Given records: Begin

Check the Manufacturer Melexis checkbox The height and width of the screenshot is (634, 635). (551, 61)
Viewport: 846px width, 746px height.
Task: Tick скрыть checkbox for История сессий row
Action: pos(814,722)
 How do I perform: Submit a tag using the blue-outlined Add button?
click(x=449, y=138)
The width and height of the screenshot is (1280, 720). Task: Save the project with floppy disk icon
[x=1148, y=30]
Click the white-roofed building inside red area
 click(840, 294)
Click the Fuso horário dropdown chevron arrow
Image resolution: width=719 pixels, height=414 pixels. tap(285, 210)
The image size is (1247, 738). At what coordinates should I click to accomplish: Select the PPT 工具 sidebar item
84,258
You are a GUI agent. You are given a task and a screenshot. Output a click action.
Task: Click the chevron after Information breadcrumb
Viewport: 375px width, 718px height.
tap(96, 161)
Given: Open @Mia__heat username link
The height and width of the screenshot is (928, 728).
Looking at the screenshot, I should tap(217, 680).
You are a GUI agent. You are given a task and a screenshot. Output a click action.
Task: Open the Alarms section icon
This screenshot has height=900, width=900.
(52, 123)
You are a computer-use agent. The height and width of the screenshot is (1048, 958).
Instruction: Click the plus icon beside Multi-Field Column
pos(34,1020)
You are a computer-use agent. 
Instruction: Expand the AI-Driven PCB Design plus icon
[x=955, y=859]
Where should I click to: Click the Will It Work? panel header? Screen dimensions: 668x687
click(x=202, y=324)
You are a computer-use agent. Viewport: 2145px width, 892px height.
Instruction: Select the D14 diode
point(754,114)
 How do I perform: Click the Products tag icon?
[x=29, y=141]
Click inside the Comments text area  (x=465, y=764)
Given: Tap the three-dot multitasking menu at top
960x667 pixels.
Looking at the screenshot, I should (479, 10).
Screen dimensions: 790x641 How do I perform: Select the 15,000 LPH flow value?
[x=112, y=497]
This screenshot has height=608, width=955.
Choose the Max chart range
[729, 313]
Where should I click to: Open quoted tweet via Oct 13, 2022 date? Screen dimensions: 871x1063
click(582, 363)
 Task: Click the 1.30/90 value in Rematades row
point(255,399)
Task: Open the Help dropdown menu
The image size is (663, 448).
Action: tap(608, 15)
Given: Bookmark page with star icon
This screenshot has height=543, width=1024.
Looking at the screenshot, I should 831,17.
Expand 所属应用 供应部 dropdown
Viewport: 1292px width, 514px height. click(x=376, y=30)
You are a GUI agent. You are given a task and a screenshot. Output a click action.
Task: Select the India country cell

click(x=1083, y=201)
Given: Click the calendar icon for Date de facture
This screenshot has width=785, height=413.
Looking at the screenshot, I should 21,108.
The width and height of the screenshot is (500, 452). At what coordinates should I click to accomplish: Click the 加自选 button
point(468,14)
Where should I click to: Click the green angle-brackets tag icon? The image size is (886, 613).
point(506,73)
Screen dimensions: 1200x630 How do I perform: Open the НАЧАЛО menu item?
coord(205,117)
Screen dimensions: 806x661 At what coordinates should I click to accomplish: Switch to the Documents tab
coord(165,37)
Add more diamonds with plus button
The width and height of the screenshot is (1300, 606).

Given records: End

The problem: The output must consist solely of the lines from the one containing "Expand 所属应用 供应部 dropdown" through the end of the listing, unaltered.

Written response:
Expand 所属应用 供应部 dropdown
Viewport: 1292px width, 514px height. click(x=376, y=30)
You are a GUI agent. You are given a task and a screenshot. Output a click action.
Task: Select the India country cell

click(x=1083, y=201)
Given: Click the calendar icon for Date de facture
This screenshot has width=785, height=413.
Looking at the screenshot, I should 21,108.
The width and height of the screenshot is (500, 452). At what coordinates should I click to accomplish: Click the 加自选 button
point(468,14)
Where should I click to: Click the green angle-brackets tag icon? The image size is (886, 613).
point(506,73)
Screen dimensions: 1200x630 How do I perform: Open the НАЧАЛО menu item?
coord(205,117)
Screen dimensions: 806x661 At what coordinates should I click to accomplish: Switch to the Documents tab
coord(165,37)
Add more diamonds with plus button
The width and height of the screenshot is (1300, 606).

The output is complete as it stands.